I am reading Walden. Still. It is a still sort of reading and still sort of book also - in the evenings on top of the sheets with the fan sucking in the cool air or the air conditioner buzzing away and hopefully not making my nose stuffy by morning. Even with the fan or the ac it's just barely cool and unhumid so that any extraneous movement is a poor decision. I lie curled loosely on a side or on my back (Walden is a wonderfully small paperback, perfect for supine reading or taking in a purse for the bus) only eyes moving and occasionally fingers. The moralizing of Economy drove me nuts but the promise of the american classic pulled me through - Visitors was better and I made peace with Thoreau by the time he extolled the virtue of beans as the green bean is, I have attested, my favorite food. It's unclear which sort of bean he's referring to but I hardly believe he would have grown so many bushels of black or pinto or lima - who would want them?
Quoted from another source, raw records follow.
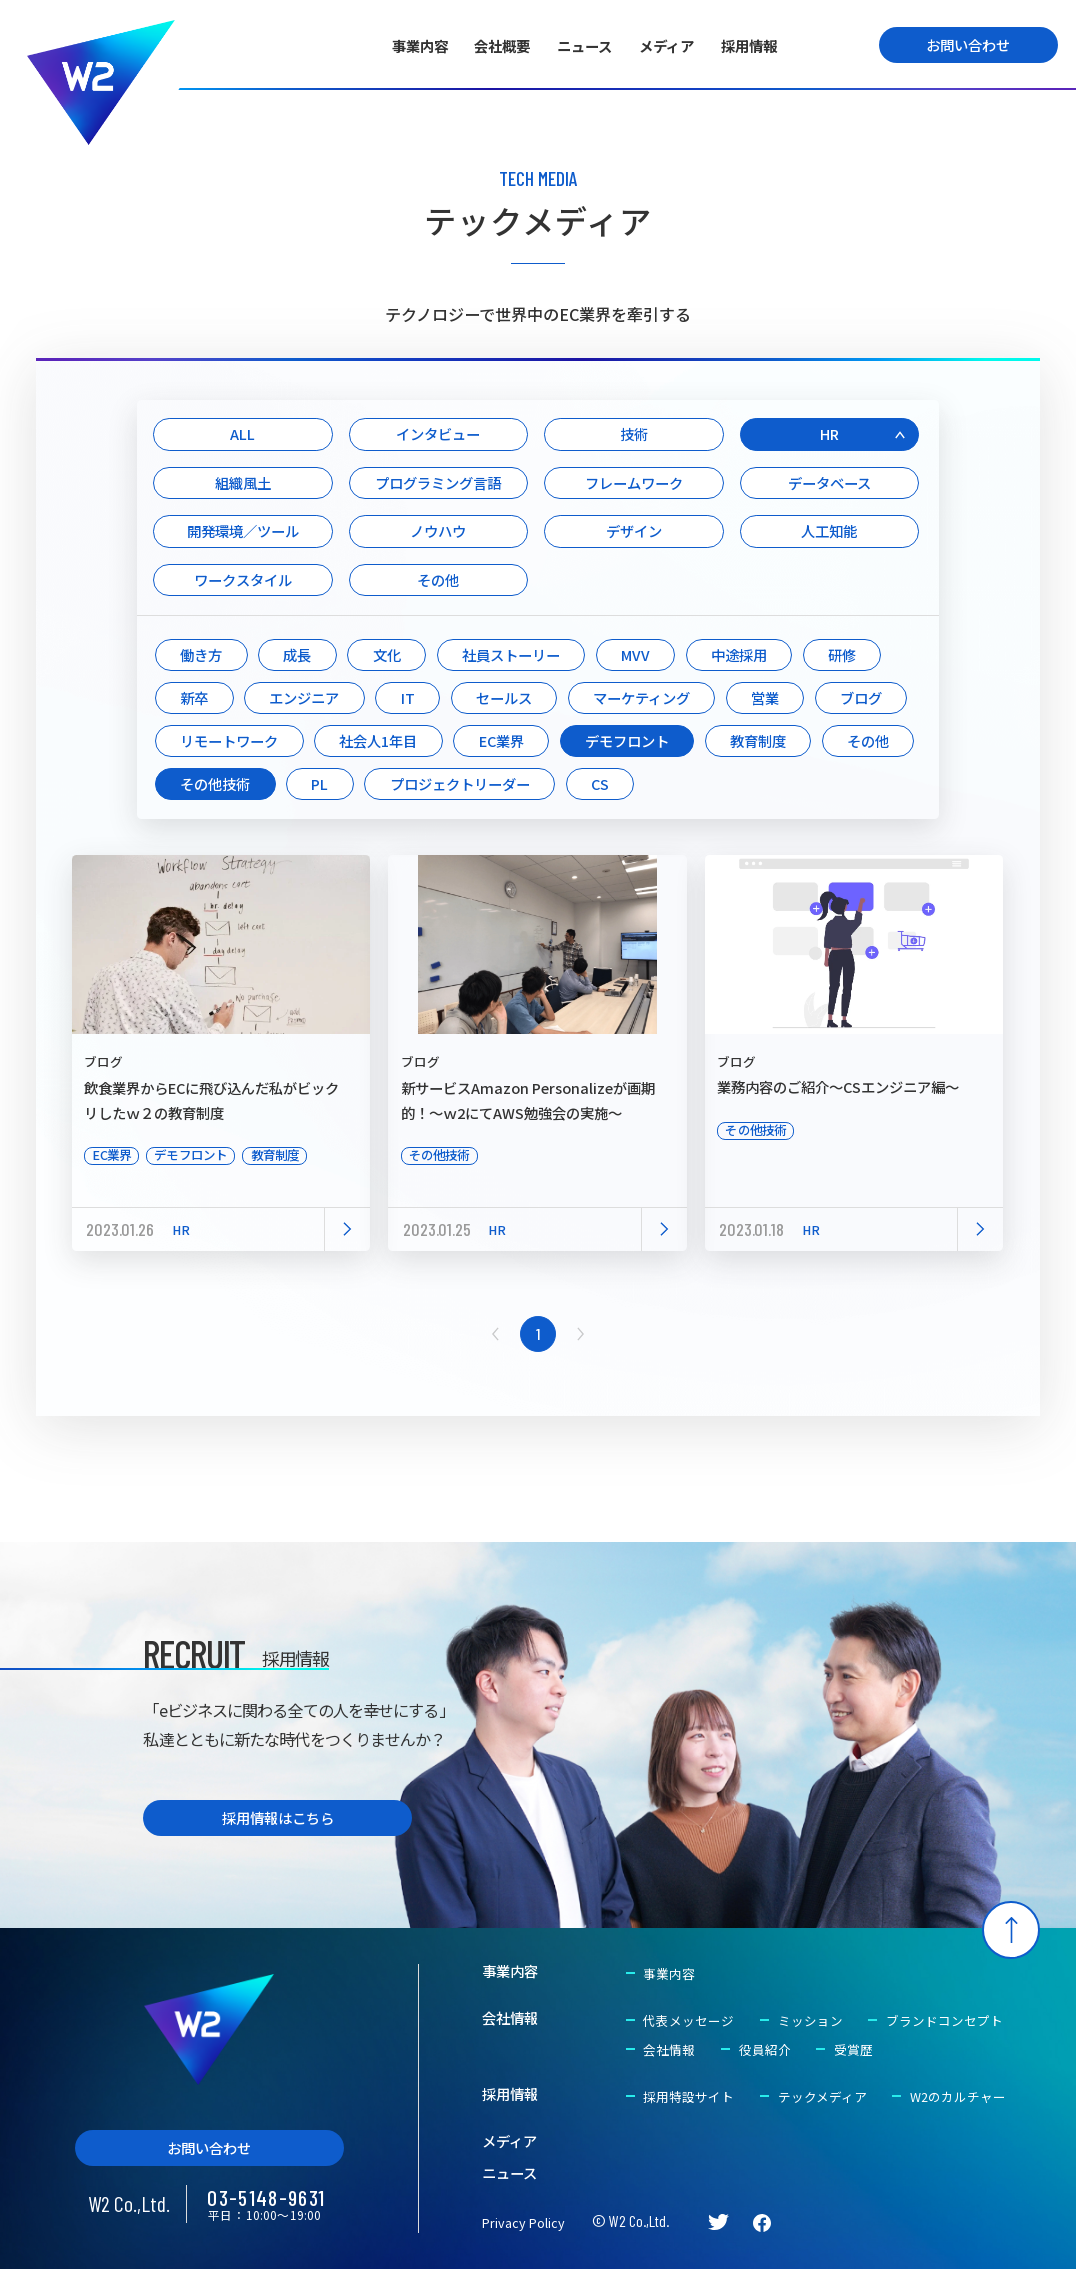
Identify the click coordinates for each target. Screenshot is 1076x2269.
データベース (829, 482)
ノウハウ (438, 530)
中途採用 (739, 654)
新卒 (194, 697)
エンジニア (304, 697)
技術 (634, 433)
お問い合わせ (968, 44)
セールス (504, 697)
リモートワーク (229, 740)
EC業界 (501, 740)
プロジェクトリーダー (460, 783)
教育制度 (758, 740)
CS (600, 783)
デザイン (634, 530)
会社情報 (510, 2018)
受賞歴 (853, 2049)
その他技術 (215, 783)
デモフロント (627, 740)
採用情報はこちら (278, 1817)
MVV (635, 654)
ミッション (810, 2020)
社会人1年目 (378, 740)
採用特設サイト (688, 2096)
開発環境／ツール (243, 530)
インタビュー (438, 433)
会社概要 (502, 45)
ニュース (584, 45)
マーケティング (641, 697)
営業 (765, 697)
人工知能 (829, 530)
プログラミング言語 (438, 482)
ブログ (861, 697)
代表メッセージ (688, 2020)
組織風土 (243, 482)
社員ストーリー (511, 654)
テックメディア (822, 2096)
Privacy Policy (523, 2222)
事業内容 (420, 45)
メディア (666, 45)
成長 (297, 654)
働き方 (201, 654)
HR (829, 433)
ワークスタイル (243, 579)
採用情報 (749, 45)
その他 (438, 579)
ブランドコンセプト (944, 2020)
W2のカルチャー (958, 2096)
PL (319, 783)
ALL (242, 433)
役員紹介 (765, 2049)
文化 (387, 654)
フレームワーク (634, 482)
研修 (842, 654)
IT (408, 697)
I picked Walden up from Powells when it was still regularly cold and it has sat on my bookshelf (serving as a bed-side table) for months now, picked at slowly like corn stuck between my teeth. I've put it aside (back to the bookshelf) to cover it with something more tantalizing, more thrilling, but eventually I come back to it. It's a book that for no particular reason I'm determined to not like which begs the questions of why I keep reading it. I think at this point the intrinsic literary value (critically acclaimed!) has exhausted itself. I just want to know what he will arrogantly and lovingly discuss next.